Собственно, это был ряд отдельных эпизодов, которые вплетались в сюжет "Кошкиного дома", а в конце спектакля объединялись в одну общую сцену. Вспомнили песенку: "Тили-бом, тили-бом, загорелся Кошкин дом!" В момент пожара все персонажи бежали помогать Кошке гасить пожар, а она, бедная, плакала и причитала: "Помогите бедной Кошке! Я забыла на окошке свой заветный сундучок, а в нем медный пятачок. Мне и так жить нелегко, чем платить за молочко?"
На одной из репетиций Дасманов сочинил изящный вальс для домры с гитарой (пока у нас было всего два инструмента: гитара, на которой хорошо играл сам Дасманов, и домра — Туторский). Простенький, но удивительно мелодичный вальс! Услышав его, я подумала: "Почему бы не начать спектакль прологом?

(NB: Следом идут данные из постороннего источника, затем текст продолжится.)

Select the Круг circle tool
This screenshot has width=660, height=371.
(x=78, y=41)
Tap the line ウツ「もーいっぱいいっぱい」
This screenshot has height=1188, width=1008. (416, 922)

Я буду читать его перед ширмой под этот вальс!"
Идея понравилась всем. Линкевич сразу же принялся сочинять текст пролога. А завершался спектакль прощальной песенкой всех исполнителей с куклами в руках перед ширмой:
До свиданья, детвора,
куклам спать уже пора
Поскорей, без канители
Приготовим им постели!
и т.д.
Программа получилась на час с лишним. Нужно ли говорить, с каким восторгом она была принята истосковавшимися по развлечениям детьми поселка! Мы повторили ее несколько раз на своей колонне.
Приходили и взрослые, вохровское начальство с женами. Начальник нашего лагпункта Рубинер так расчувствовался, что даже премировал участников спектакля в день премьеры "усиленным питанием": по окончании спектакля нас привели в столовую, усадили за стол, накрытый скатертью, и выдали всем по полной тарелке винегрета и чай с настоящими пончиками.
Мы уже подумывали о новой программе, как вдруг пришел приказ: прислать наш театр в Княж-Погост. Княж-Погост — столица. Там находилось Управление строительства Северной железной дороги (до Воркуты) и управление нашей санчасти. Там был большой настоящий театр (Дом культуры), куда нередко приезжали на гастроли столичные артисты.